** Opening DOCUMENT SECTION block **

There are a number of different approaches to establishing PSRs, including Change in Tariff Classification (CTC) and Regional Value Content (RVC). These and other approaches are explained in more detail below. Some PSRs provide the option of a RVC rule as an alternative to a CTC rule, while others require a RVC in addition to a CTC rule.

Change in tariff classification (CTC)

Most PSRs in CPTPP apply a CTC approach. A CTC rule requires that any non-originating materials incorporated into a final good undergo a Change in Tariff Classification (HS code) in a CPTPP Party in the process of being incorporated into the final good.

For example, non-originating pure gold (HS 7108) is processed in Australia to make gold jewellery which has a different HS Heading (7113).

The PSR for HS Heading 7113-7114 is:

  • a change to a good of heading 7113 through 7114 from any other heading; or
  • no change in tariff classification required for a good of heading 7113 through 7114, provided there is a regional value content of not less than:
    1. 35 per cent under the build-up method; or
    2. 45 per cent under the build-down method.

In turning the gold into jewellery, the tariff classification changes from HS Heading 7108 for pure gold to HS Heading 7113 for jewellery. This good would meet the CPTPP PSR because the gold jewellery was manufactured in Australia from imported pure gold, regardless of where the gold came from.

Different products may be subject to different CTC rules, which can be applied at three levels of the HS:

  • Change in Chapter (CC) — change in any of the first two digits (or ‘chapter’) of the HS code of non-originating materials once part of the finished product. E.g. importing steel of HS Chapter 72 and making railway tracks of HS Chapter 73.
  • Change in Tariff Heading (CTH) — change in any of the first four digits of the HS code of non-originating materials once part of the finished product. E.g. manufacturing gold jewellery of HS Heading 7113 from imported gold of HS Heading 7108.
  • Change in Tariff Subheading (CTSH) — change in any of the six digits of the HS code of non-originating materials once part of the finished product. E.g. importing fresh ginger of HS Subheading 0910.11 and using it to produce a crushed ginger of HS Subheading 0910.12.

Some CTC rules specifically exclude the possibility of applying a CTC rule to certain inputs. This is done by excluding specific HS Chapters, Headings or Subheadings. For example, ketchup of HS 2103.20 has a PSR of ‘CTSH except from 2002.90’. Subheading 2002.90 includes tomatoes prepared or preserved otherwise than by vinegar or acetic acid, other than whole or in pieces. This rule therefore means that if you import non-originating crushed tomatoes and use this to make ketchup, the final product would not be considered originating under the CPTPP and would not be eligible for a preferential duty when subsequently imported into a CPTPP Party.

** Closing DOCUMENT SECTION block **

#### APPLY WHAT YOU READ:
[A] In the CPTPP rules-of-origin text, swap "PSRs" for "product-specific rules" and write out the stretch from "There are a" through "the final good." again.
[B] According to the CPTPP rules-of-origin text, what PSR applies to ketchup of HS 2103.20?
[C] Go on with the CPTPP rules-of-origin text from the point where it stops.
Nothing in the listing that comes next is needed.

** Opening RECORDED INFORMATION block **

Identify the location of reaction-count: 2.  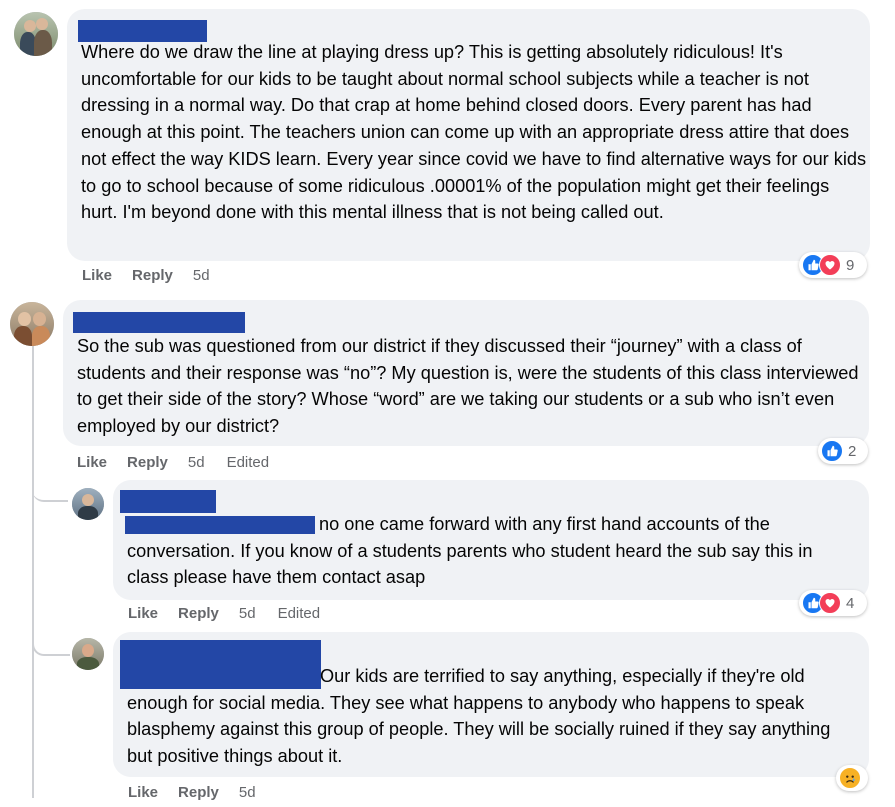
(852, 451).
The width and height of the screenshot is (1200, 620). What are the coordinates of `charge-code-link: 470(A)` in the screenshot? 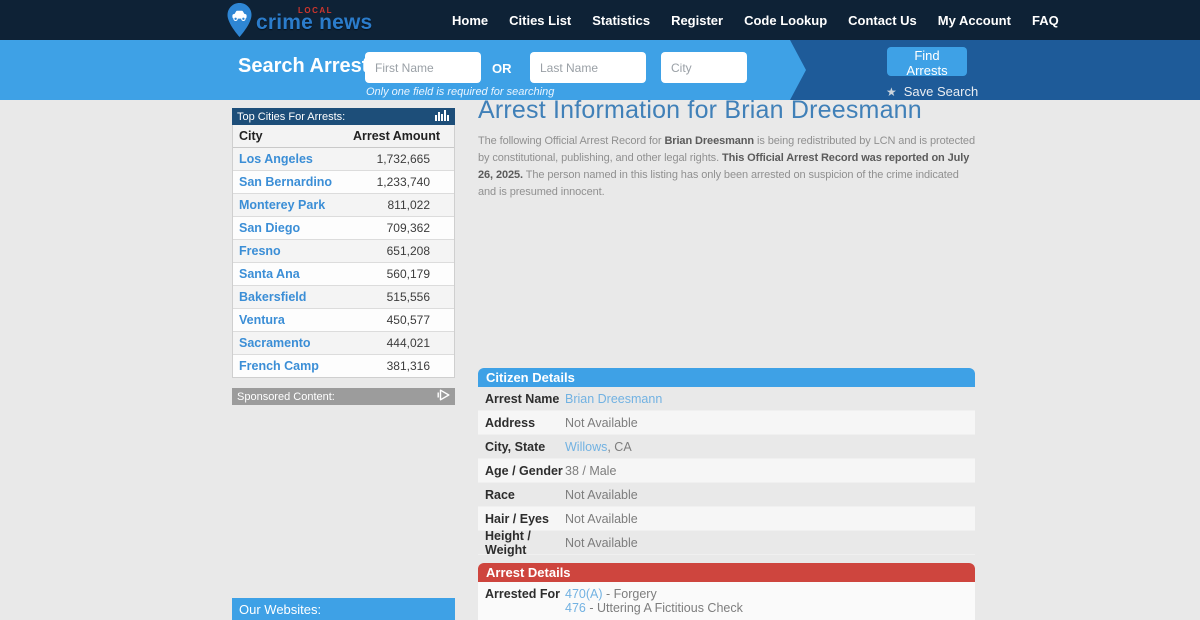 It's located at (584, 594).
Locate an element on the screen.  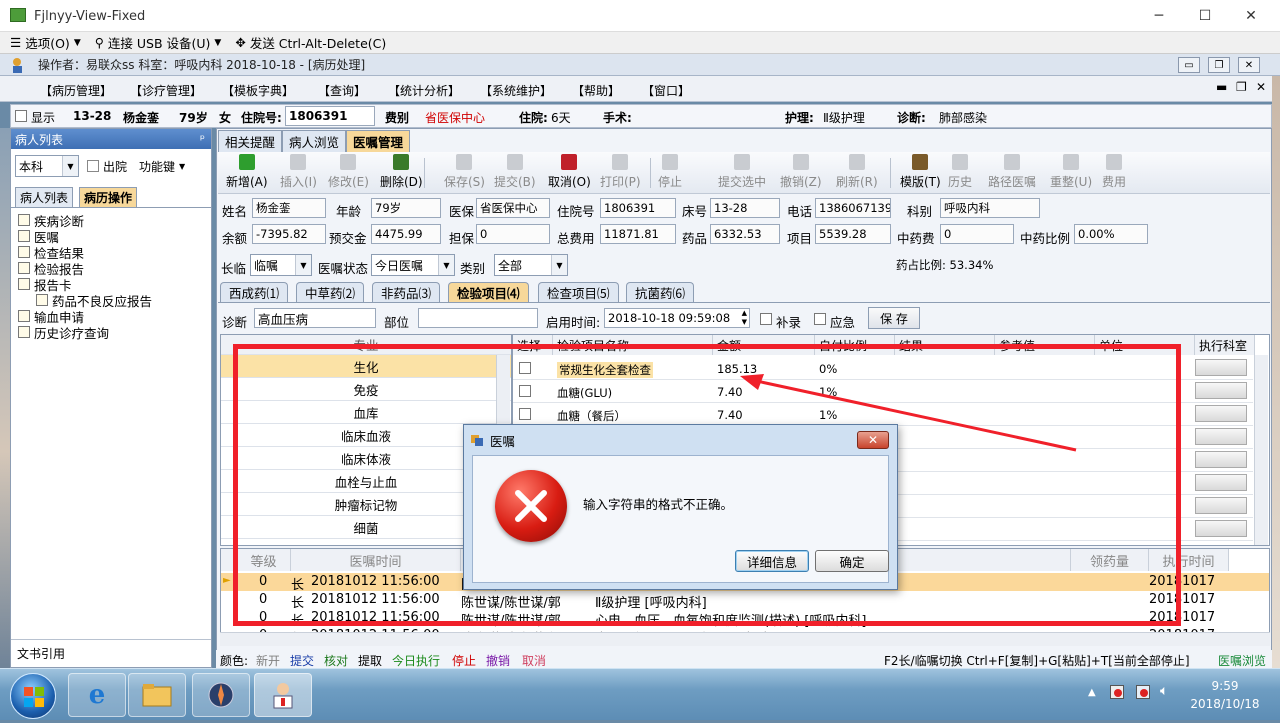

** Closing RECORDED INFORMATION block **

#### RESULTS OF THE TASKS:
[A]
There are a number of different approaches to establishing product-specific rules, including Change in Tariff Classification (CTC) and Regional Value Content (RVC). These and other approaches are explained in more detail below. Some product-specific rules provide the option of a RVC rule as an alternative to a CTC rule, while others require a RVC in addition to a CTC rule.

Change in tariff classification (CTC)

Most product-specific rules in CPTPP apply a CTC approach. A CTC rule requires that any non-originating materials incorporated into a final good undergo a Change in Tariff Classification (HS code) in a CPTPP Party in the process of being incorporated into the final good.

[B] 'CTSH except from 2002.90'

[C]
Where an input for a product is already originating under the CPTPP, such as through meeting a PSR or being wholly obtained or produced, that input does not need to meet the CTC requirement of a PSR. For example, if non-originating fresh tomatoes of HS 0702, are imported into a CPTPP Party and crushed and prepared, they would meet the PSR for 2002.90. If these crushed tomatoes were then used to produce ketchup in another CPTPP Party, the origin of the fresh tomatoes is irrelevant.

Regional value content

Some PSRs require a product to have undergone a specific amount of value-add in one or more CPTPP Parties, measured by the RVC of the good. Some PSRs provide the option of a RVC rule as an alternative to a CTC rule, others require a RVC in addition to a CTC rule.

An RVC approach stipulates that originating materials and processes must represent a specific proportion of the product’s final value. More information about calculating RVC is provided on page 11.

Other approaches

Some PSRs allow for a good to become originating if the non-originating materials undergo a specific manufacturing or production process, for example:

  • processes that involve non-originating chemicals undergoing various chemical reactions may grant origin on the resulting new chemicals; and
  • for certain aquaculture products, smoking of non-originating fresh produce may grant origin.

Note: It is important to remember that ROO requirements do not replace any other import requirements such as import licences and biosecurity approvals. If you would like more detailed information on process rules, please see the Department of Home Affairs guide to claiming preferential tariff treatment for CPTPP.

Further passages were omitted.